The cell growth inhibition of enzalutamide in “AR-low” breast cancer is not dependent on AR but rather on ER
The observation that ENZ had better inhibition in AR-low cells prompted us to hypothesize that ENZ might not target its canonical target AR in these cells. We generated AR knockout (ARKO) MCF7 and T47D cells using the CRISPR/cas9 system and tested ENZ response in control and ARKO cells. Results showed that the cell growth inhibition effect of ENZ was not significantly impaired when the AR was knocked out, indicating that ENZ might have non-canonical targets in cells lacking the AR (Fig. 2A–D). To further understand the mechanism of ENZ underlying the observation in the two groups of breast cancer cells selected on the basis of AR levels, we created Tet-induced AR-overexpression MCF7 cells (Supplementary Fig. S2A) and performed RNA sequencing with DMSO or ENZ treatment in both control cells and AR overexpression cells. We identified 193 differential expressed genes (76 up and 117 down) between DMSO and ENZ-treated parental MCF7 cells (FC>2 or <0.5, FDR<0.05, Supplementary Table S3). To determine the pathways targeted by ENZ in parental MCF7 cells where we saw a cell growth inhibition, we did the upstream analysis with the 193 ENZ-affected genes in MCF7 cells using IPA software (32). The results showed that ER might be the upstream regulator of those differentially expressed genes regulated by ENZ and ER signaling was predicted to be inhibited after ENZ treatment (P = 1.69×10−10, Fig. 2E). We performed global ERα ChIP-seq in MCF7 parental cells incubated with DMSO or ENZ and found that 39.58% (8,681/21,933) of ER-bound sites were abolished by ENZ (Fig. 2F, Lost ERBS) and the binding intensity was significantly decreased upon ENZ treatment in 12,868 conserved ER-binding sites (Fig. 2F and G). We observed a significantly decreased effect of ENZ on colony formation in ER knockdown (ERKD) cells compared with control cells (Fig. 2H and I; Supplementary Fig. S2B). This observation suggests that ENZ inhibits cell growth in AR-low ER+ cells by decreasing ERα genomic binding and blocking ERα signaling in hormone-replete conditions, which is consistent with previously published reports that ENZ reduced estradiol (E2)–mediated proliferation and genomic ERα binding in MCF7 cells (27).

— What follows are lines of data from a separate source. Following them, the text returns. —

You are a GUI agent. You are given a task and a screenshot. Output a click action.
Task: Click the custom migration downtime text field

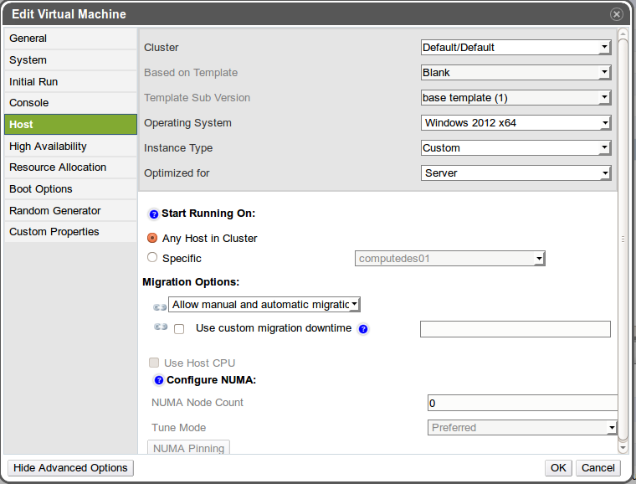click(x=515, y=329)
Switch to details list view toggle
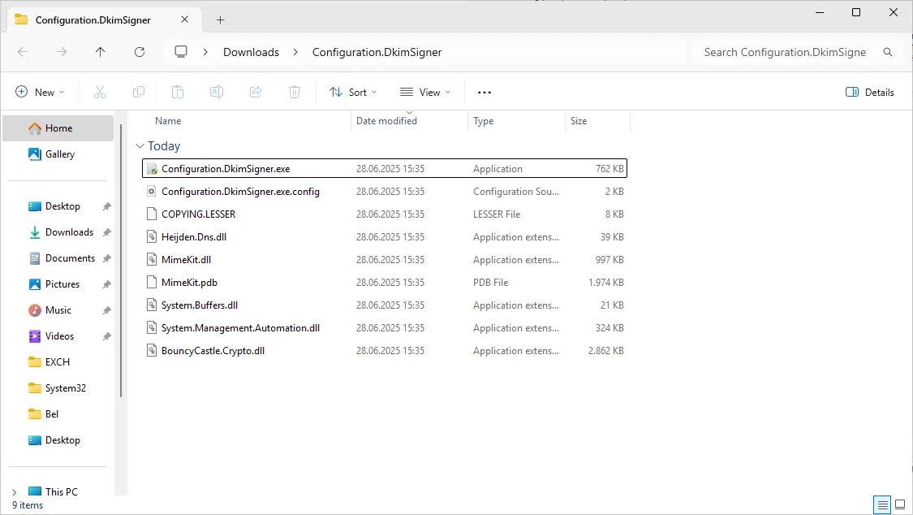Image resolution: width=913 pixels, height=515 pixels. click(883, 504)
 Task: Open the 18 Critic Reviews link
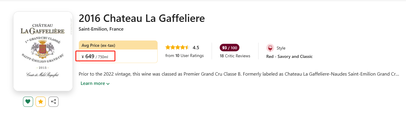[235, 56]
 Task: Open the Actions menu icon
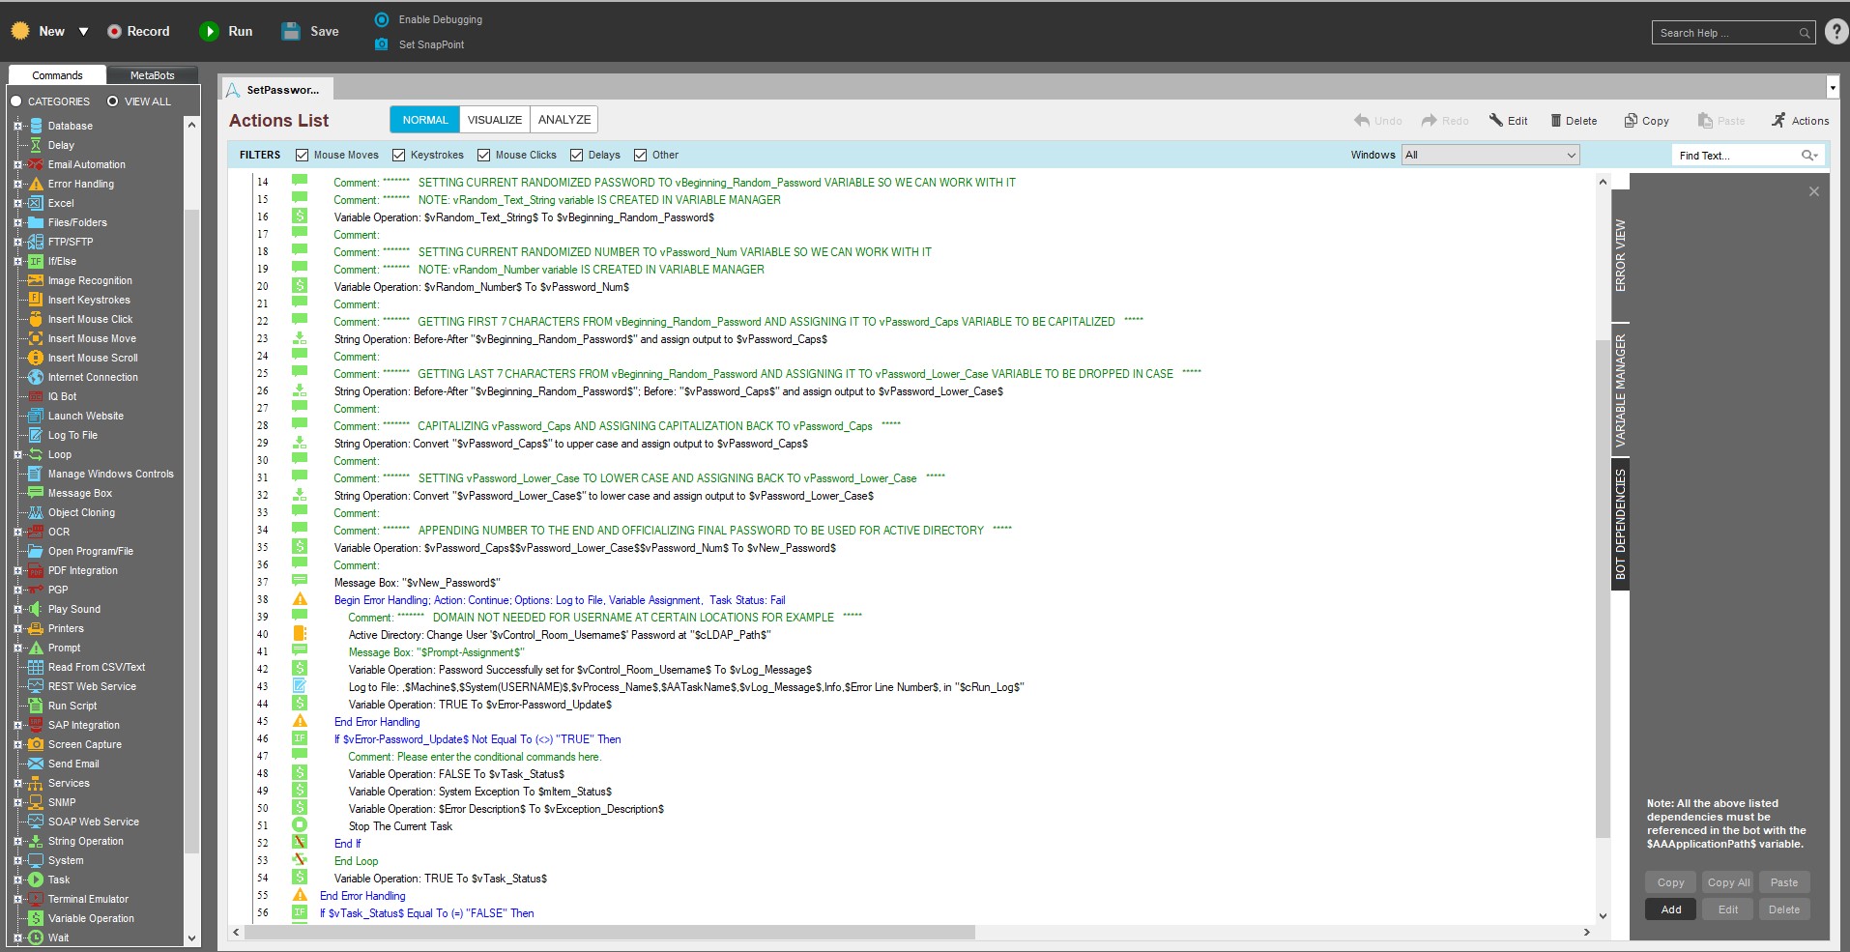click(1778, 121)
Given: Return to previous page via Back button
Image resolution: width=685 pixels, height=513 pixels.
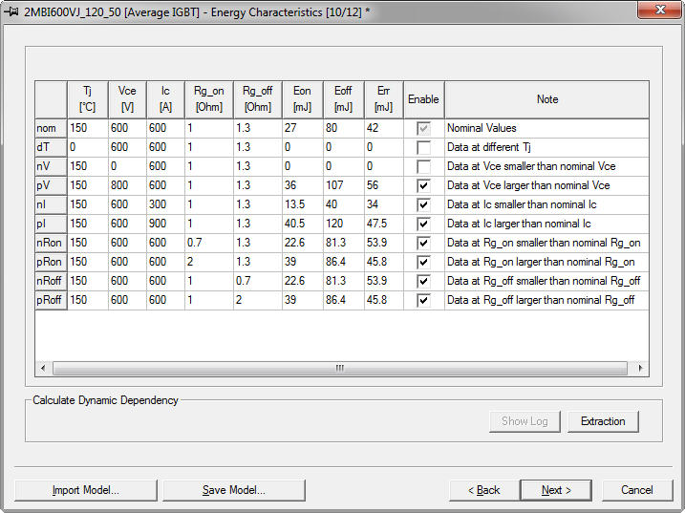Looking at the screenshot, I should coord(484,490).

To determine how ENZ inhibited ER activity, we first tested AR and ERα expression levels with ENZ treatment in MCF7 and T47D cells. 10 μmol/L ENZ caused 12% and 25% decrease in ERα levels compared with DMSO in MCF7 and T47D cells, respectively (Supplementary Fig. S2C). Both cytosolic and nuclear ERα were downregulated after ENZ treatment in T47D cells (Supplementary Fig. S2D). ENZ can directly bind to AR and impair AR downstream signaling (34), which led us to compare the binding affinity of ENZ with AR and ERα. We performed radiolabeled-binding assays to measure the binding affinity of ENZ with ERα and AR. Results showed that ENZ directly bound to ERα with a KD = 399.60 nmol/L, whereas much higher affinity was shown for AR (KD = 24.13 nmol/L; Fig. 2J; Supplementary Fig. S2E). Moreover, ENZ acted as an ERα antagonist and partially competed with E2 for ERα binding (Fig. 2K). The estrogen response element (ERE) luciferase assay showed that E2-induced ER activity was blocked in both parental and ARKO T47D cells (Supplementary Fig. S2F). We also observed an inhibition effect of ENZ in ER overexpressed MCF10A cells that had limited AR and ER expression (Supplementary Fig. S2G). These data indicated that ENZ blocked ERα activity in cells with low AR by directly functioning as an ER antagonist.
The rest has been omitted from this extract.